Crider started his remarks by acknowledging he likely couldn’t name all the people who assisted the organizations with the tiny homes.

“I believe it would be wrong, though, to gather here on this occasion and not give you some idea of the number of folks that played the part in the 20 transitional homes that we have been able to provide,” Crider said.

He named groups such as the Seven Oaks Church of Christ and other area churches; the Bread of Life Humanitarian Effort volunteers; several local businesses who provided supplies for the housing; local apprentices and technical school students who helped with electricity, plumbing and carpentry; Mayfield Electric and Water Systems and a variety of local contractors, among other organizations.

“These are all folks that are covered up, busy, but they dropped everything they were doing to help make this project a reality,” Crider said.

Crider recognized Tom Crawford, a retired volunteer from Christopher, Illinois who came down in the aftermath of the storm and hasn’t left since. Crawford said Crider likes to call him his “general contractor” for this project.

“I hate it for the community, what happened to them,” Crawford said. “But for me, it's been one of the biggest blessings of my life because I've met literally some of the finest, most wonderful people I've ever met in my life. This place has really grown on me. I think this feels more like home down here now than my home in Illinois.”

Crawford described the process as “nothing short of amazing” to see all the different people come together with all their different skills to build these homes.

Lt. Gov. Jacqueline Coleman, a Democrat, was in attendance and shared some of her thoughts on how the ongoing recovery process has been for Mayfield.

“The devastation that you experienced, that this community went through, pales in comparison to the Team Kentucky spirit that we get to see lived out in this community every single day,” Coleman said.

She shared how in the aftermath of the disaster, people would tell her they had never seen people come together like they did in Kentucky. Coleman noted how different groups had collaborated to make this project happen.

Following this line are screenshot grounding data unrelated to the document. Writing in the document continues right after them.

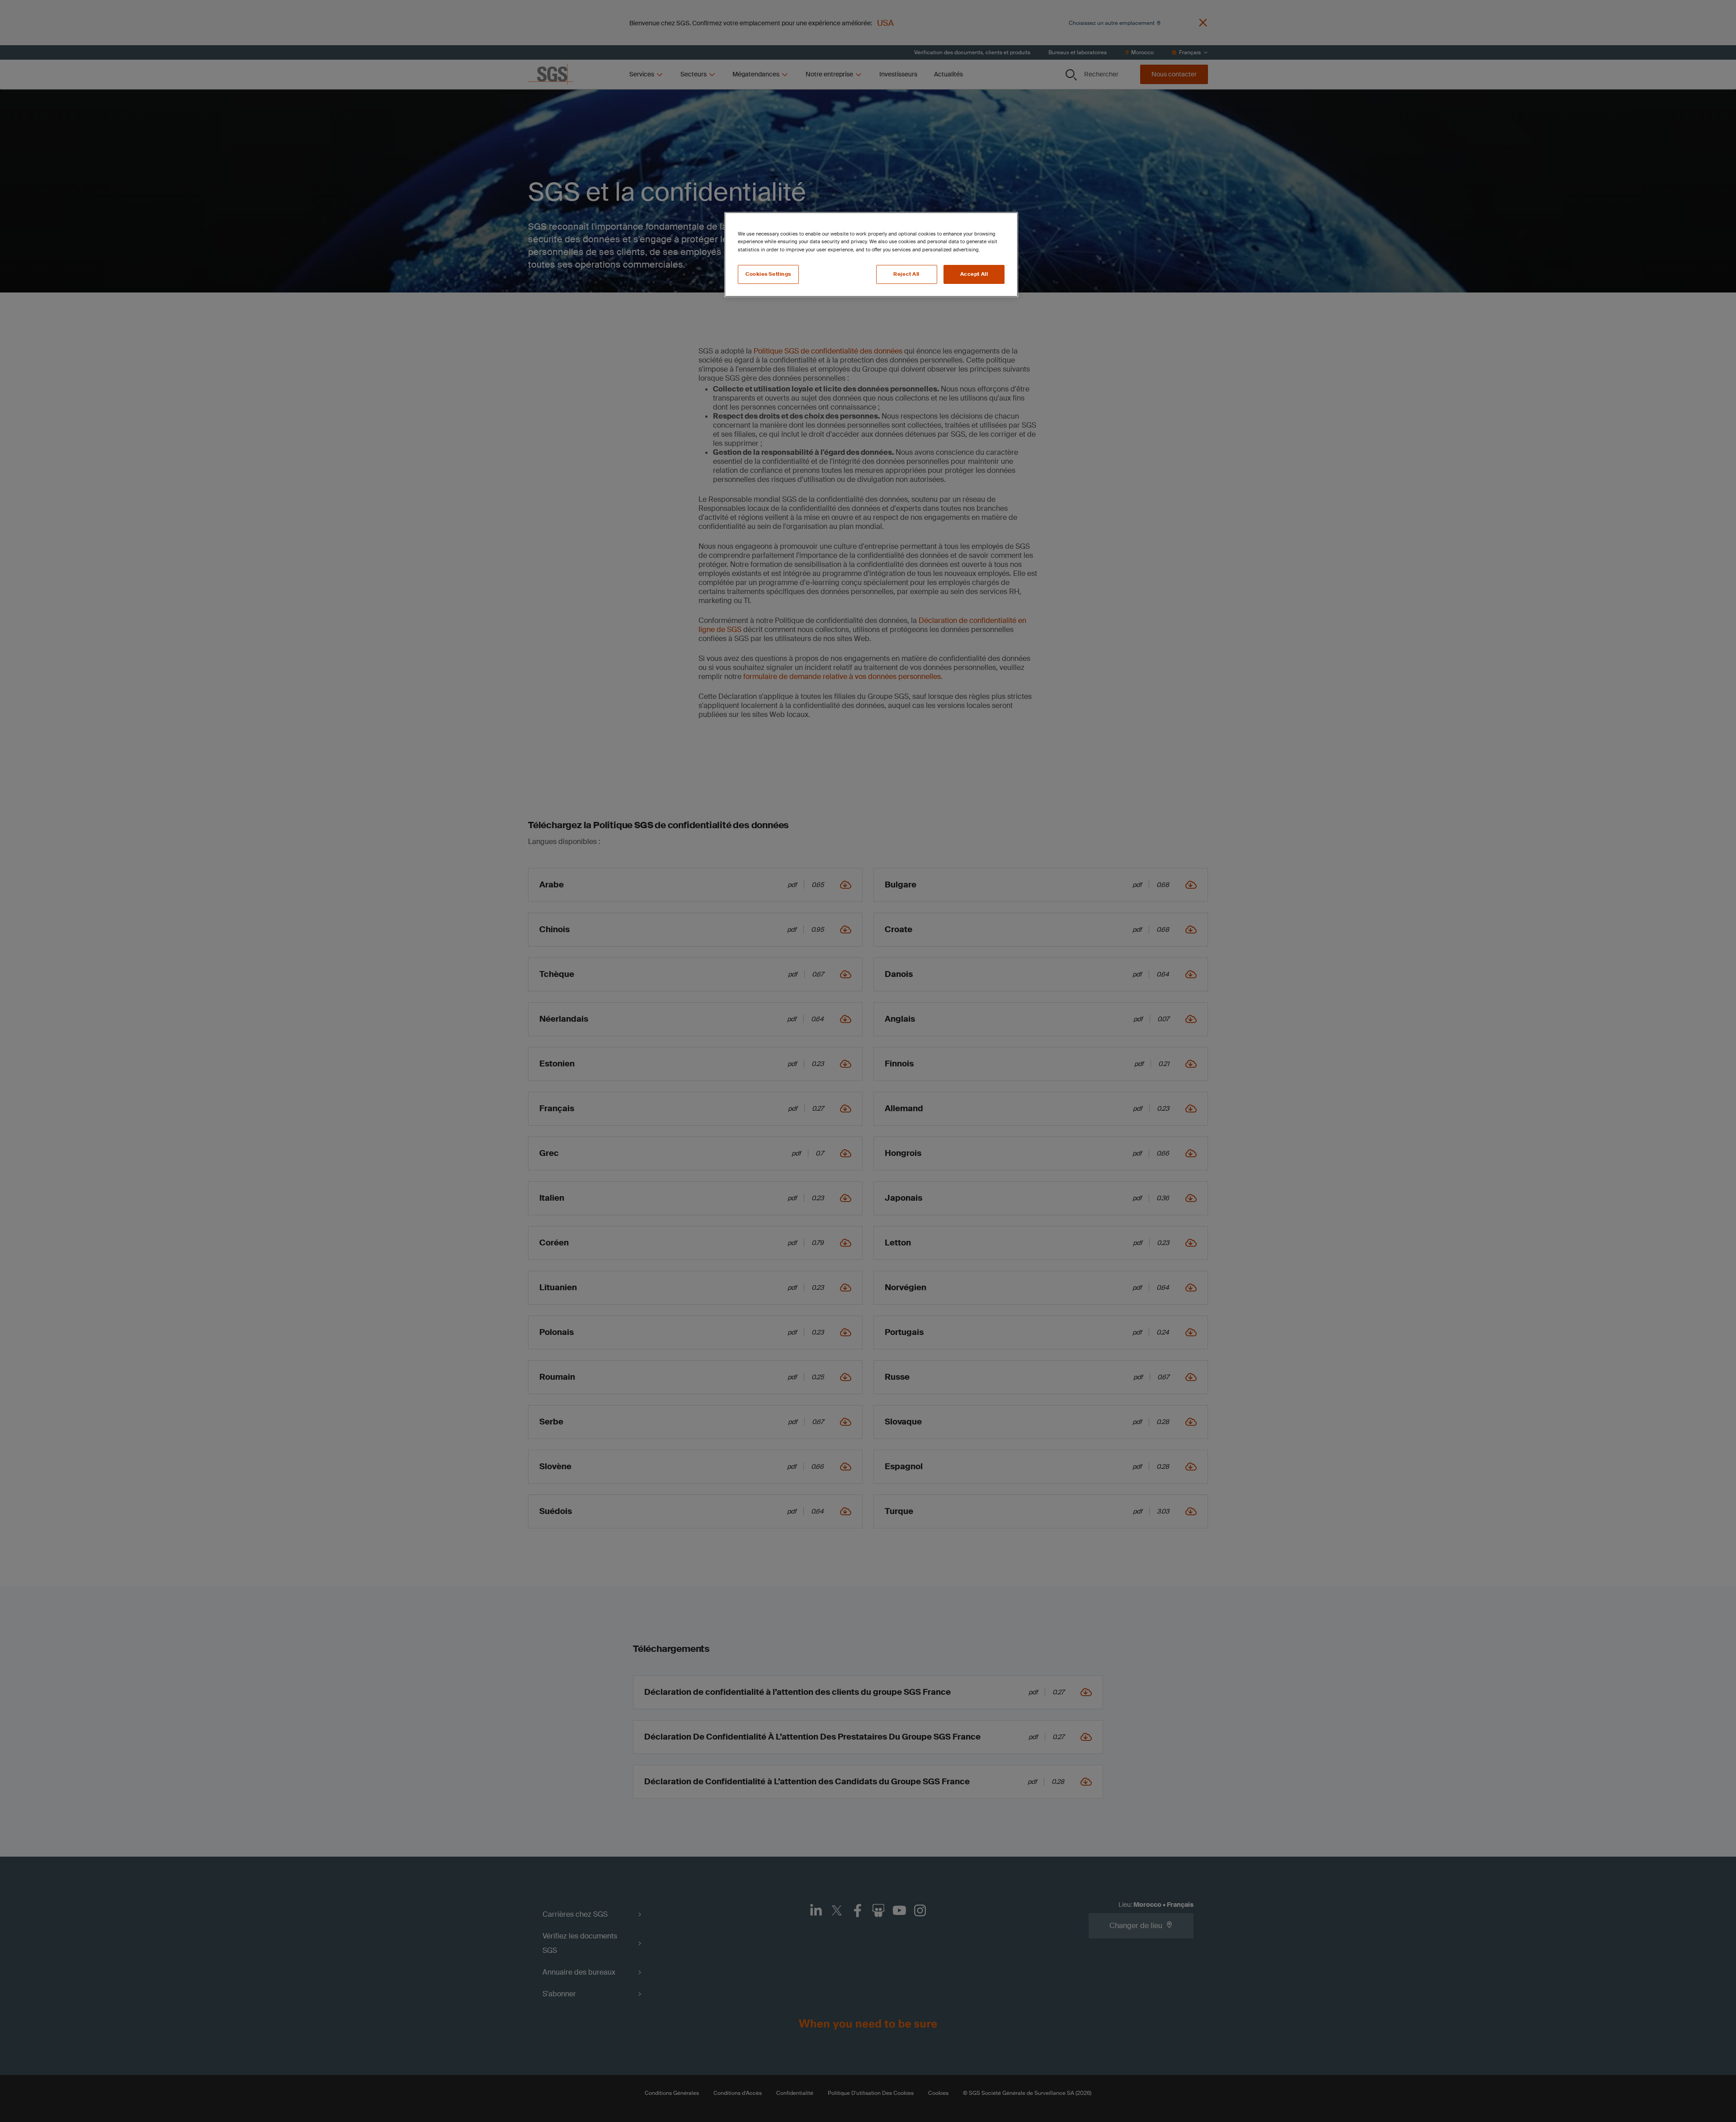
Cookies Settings (768, 274)
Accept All (974, 274)
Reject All (906, 274)
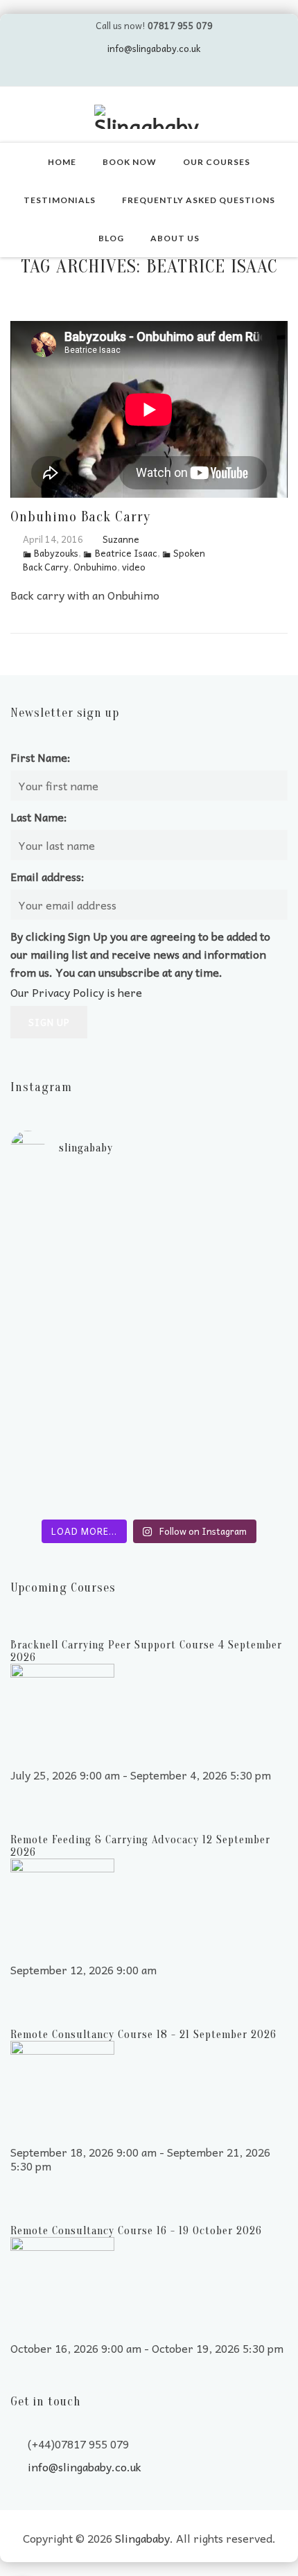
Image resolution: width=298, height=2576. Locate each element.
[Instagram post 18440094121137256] (149, 1501)
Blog (111, 238)
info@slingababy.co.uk (153, 48)
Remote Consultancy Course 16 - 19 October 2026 (136, 2231)
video (134, 566)
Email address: (47, 876)
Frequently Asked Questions (198, 200)
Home (62, 162)
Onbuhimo (95, 566)
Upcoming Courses (63, 1588)
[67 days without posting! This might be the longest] (149, 1251)
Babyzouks (56, 553)
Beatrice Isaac (126, 553)
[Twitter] (109, 72)
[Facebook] (162, 72)
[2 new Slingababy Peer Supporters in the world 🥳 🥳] (149, 1445)
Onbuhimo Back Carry (80, 516)
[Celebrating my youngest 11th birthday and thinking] (149, 1327)
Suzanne (121, 539)
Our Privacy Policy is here (76, 992)
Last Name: (38, 817)
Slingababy (142, 2538)
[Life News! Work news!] (149, 1189)
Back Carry (46, 566)
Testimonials (60, 200)
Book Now (130, 162)
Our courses (216, 162)
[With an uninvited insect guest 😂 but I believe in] (149, 1376)
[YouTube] (135, 72)
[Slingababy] (148, 117)
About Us (175, 238)
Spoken (189, 553)
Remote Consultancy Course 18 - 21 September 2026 (143, 2034)
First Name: (40, 757)
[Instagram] (188, 72)
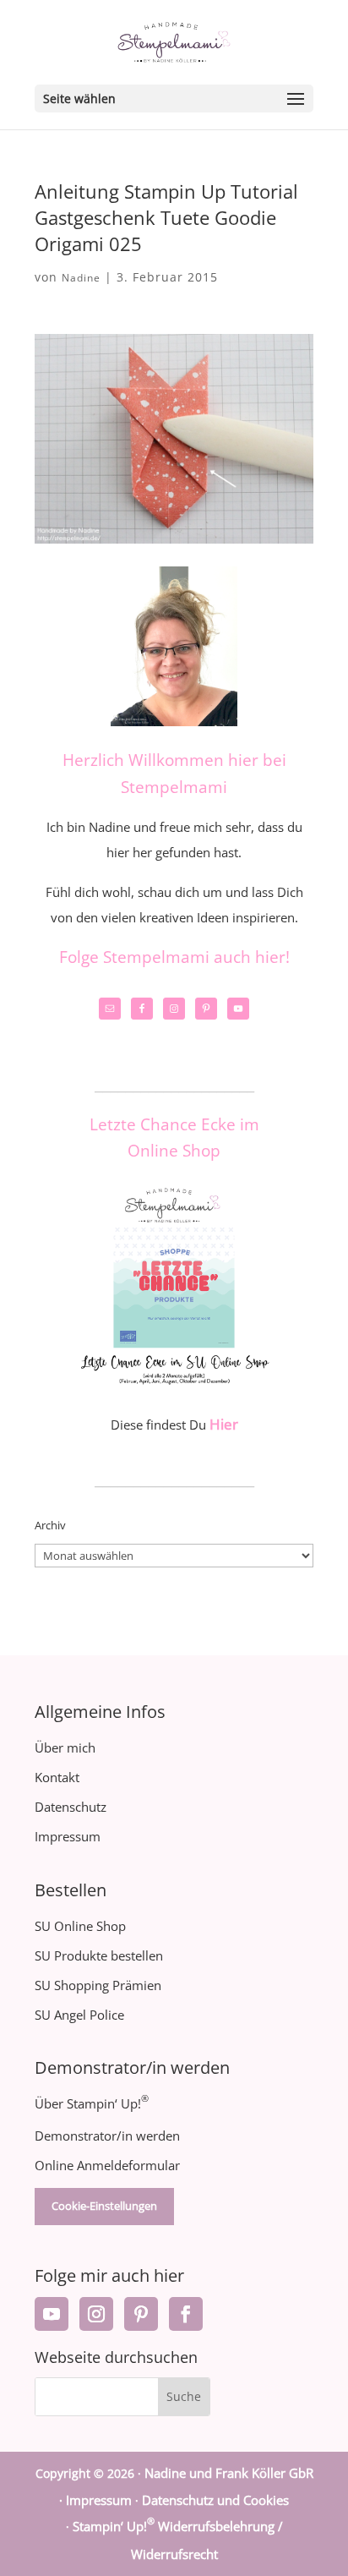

“This project could not have happened this quickly without all of you coming together. All of your actions on or after December 10 are extraordinary, but they're not uncommon, because this is what Kentuckians do,” Coleman said. “When times are rough, we have one another's back.”

Coleman, who was a teacher before she got into her current job, also showed her appreciation for students who had assisted with the building of these tiny homes.

“Seeing them and knowing the work that they did here continues to give me hope for the future, which is what today is about,” Coleman said.

Mayfield Mayor Kathy O’Nan spoke on how during this experience she has seen what good could come from a bad situation.

“From the minute that tornado exited Graves County, the good began,” O’Nan said. “People from all over the United States, and some from all over the world, had come to get us to this point of rebirth, rebuilding, recreation.”

O’Nan, also a former teacher, said students who were involved in the tornado recovery process were learning what they can do to help in a disaster situation. She said they had probably “learned through osmosis” the lesson that they can always do something to help.

Lily Burris is a tornado recovery reporter for WKMS, Murray State's NPR Station. Her nine month reporting project is supported by the Corporation for Public Broadcasting.